I remember being impressed by the 19-th century sense deprivation chamber in the Sherlock Holmes series where the great detective gets his rest. You’ve probably experienced this while floating in a pool - it’s pure bliss. And the best way to recreate it on a red eye flight is to...
Step #8: invest in ear plugs, a good eye mask and a comfy neck pillow. While at it, you may also splurge on noise cancelling headphones. These will help block out the noise, the light and will prevent the neck pain - so definitely worth the investment.
Set a gentle alarm
If you want to avoid waking with a jolt, don’t rely on the flight attendants or your seat mates to do the job. Set your alarm at least 45 minutes before arrival (you’ll have to do the maths with the time difference, perhaps) and make it gentle. Waking up to a heavy metal song may create a wave of unwanted attention and turn into a rough start to your (potentially busy) day.
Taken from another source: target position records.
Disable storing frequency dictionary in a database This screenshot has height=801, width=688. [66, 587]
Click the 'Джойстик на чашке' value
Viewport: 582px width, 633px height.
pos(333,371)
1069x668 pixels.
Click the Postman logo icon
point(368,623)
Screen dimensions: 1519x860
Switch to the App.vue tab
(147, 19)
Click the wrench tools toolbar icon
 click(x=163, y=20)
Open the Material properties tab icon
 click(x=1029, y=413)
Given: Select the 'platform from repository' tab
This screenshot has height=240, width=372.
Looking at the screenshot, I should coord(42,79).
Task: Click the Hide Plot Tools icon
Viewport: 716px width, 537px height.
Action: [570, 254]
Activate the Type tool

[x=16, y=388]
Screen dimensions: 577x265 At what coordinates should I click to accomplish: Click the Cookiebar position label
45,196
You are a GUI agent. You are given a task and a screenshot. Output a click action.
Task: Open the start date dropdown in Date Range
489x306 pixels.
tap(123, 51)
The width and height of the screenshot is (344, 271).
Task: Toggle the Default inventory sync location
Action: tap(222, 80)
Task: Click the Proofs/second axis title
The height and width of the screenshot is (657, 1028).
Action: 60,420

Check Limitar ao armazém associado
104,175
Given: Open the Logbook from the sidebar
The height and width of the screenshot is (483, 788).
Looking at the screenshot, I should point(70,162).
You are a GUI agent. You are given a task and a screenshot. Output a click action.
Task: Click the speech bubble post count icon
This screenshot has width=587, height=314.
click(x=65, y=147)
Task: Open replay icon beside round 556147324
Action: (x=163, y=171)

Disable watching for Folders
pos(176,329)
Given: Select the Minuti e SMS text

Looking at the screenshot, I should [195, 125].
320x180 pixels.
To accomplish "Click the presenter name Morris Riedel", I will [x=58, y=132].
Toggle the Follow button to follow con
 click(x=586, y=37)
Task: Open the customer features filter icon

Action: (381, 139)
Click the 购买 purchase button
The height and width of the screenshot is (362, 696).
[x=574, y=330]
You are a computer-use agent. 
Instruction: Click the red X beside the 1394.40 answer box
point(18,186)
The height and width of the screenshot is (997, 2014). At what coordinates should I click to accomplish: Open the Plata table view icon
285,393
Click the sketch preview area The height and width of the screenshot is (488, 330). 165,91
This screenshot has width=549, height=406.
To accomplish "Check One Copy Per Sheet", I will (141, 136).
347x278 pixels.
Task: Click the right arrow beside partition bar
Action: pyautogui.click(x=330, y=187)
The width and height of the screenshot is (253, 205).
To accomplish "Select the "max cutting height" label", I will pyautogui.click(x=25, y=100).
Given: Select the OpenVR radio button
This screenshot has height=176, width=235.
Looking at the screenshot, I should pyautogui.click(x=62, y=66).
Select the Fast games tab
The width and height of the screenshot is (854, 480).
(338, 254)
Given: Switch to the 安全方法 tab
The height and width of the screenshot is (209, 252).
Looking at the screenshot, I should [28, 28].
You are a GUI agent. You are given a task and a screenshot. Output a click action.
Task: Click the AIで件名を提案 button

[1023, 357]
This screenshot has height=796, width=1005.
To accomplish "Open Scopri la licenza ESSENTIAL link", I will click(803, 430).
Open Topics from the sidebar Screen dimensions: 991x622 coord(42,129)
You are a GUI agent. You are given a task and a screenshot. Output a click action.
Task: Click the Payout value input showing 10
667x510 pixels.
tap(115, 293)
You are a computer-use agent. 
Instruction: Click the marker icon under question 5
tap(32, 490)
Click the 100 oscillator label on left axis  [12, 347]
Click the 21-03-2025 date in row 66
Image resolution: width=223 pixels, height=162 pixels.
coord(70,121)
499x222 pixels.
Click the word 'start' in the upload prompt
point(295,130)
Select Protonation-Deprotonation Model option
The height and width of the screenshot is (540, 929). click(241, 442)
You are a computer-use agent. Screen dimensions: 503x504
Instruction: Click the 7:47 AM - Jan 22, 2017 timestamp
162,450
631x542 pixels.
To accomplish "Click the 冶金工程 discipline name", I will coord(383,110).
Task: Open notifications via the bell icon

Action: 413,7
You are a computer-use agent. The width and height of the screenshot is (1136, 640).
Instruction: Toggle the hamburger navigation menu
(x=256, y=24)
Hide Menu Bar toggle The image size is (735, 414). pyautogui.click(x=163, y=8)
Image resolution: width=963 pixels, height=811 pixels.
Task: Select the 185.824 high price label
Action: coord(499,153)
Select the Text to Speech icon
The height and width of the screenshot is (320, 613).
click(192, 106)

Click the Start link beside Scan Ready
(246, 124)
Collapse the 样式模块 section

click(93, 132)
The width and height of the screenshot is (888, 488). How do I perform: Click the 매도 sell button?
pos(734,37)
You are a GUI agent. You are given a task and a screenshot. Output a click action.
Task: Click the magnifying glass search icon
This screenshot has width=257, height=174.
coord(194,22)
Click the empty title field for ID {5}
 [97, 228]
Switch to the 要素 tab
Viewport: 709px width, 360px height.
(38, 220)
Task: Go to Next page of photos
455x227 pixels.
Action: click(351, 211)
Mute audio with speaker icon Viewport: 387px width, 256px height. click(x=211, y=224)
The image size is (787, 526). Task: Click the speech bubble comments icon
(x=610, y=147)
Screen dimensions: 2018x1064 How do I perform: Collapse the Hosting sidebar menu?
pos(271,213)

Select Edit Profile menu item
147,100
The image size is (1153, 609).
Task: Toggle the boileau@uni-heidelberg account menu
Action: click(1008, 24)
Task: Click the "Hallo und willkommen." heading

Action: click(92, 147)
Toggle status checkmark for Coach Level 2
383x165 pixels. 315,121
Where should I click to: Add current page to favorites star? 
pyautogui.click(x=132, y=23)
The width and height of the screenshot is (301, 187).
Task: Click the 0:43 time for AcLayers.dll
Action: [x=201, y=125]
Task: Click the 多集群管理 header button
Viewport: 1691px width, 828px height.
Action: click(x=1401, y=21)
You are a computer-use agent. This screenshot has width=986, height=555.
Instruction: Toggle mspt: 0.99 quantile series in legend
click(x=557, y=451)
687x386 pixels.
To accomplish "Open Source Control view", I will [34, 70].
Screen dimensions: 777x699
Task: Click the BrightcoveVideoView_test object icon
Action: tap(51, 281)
Recreate your morning routine
Well, now that you have 45 minutes at your disposal, you may well prepare your body for the day. Remove the eye mask/ear plugs and let the light tell your body it’s time to wake up. Stretch and take a stroll to the restroom. Change into the clothes you’ve prepared for the day (in case you know you won’t be able to stop at the hotel). Once you wash your face and brush your teeth, you’ll feel refreshed and energised for the day.
You can also play your favourite morning playlist or read the news - whatever gets you started in the morning!
I’m a big fan of breakfasts. Not simply the morning coffee but the whole deal - the morning smells and tastes and sounds.
So I’d definitely look forward to the smell of freshly baked croissants and coffee as part of my morning routine (along with the podcast and the weather forecast).
We made it there safe and sound, it’s time for a brand new day!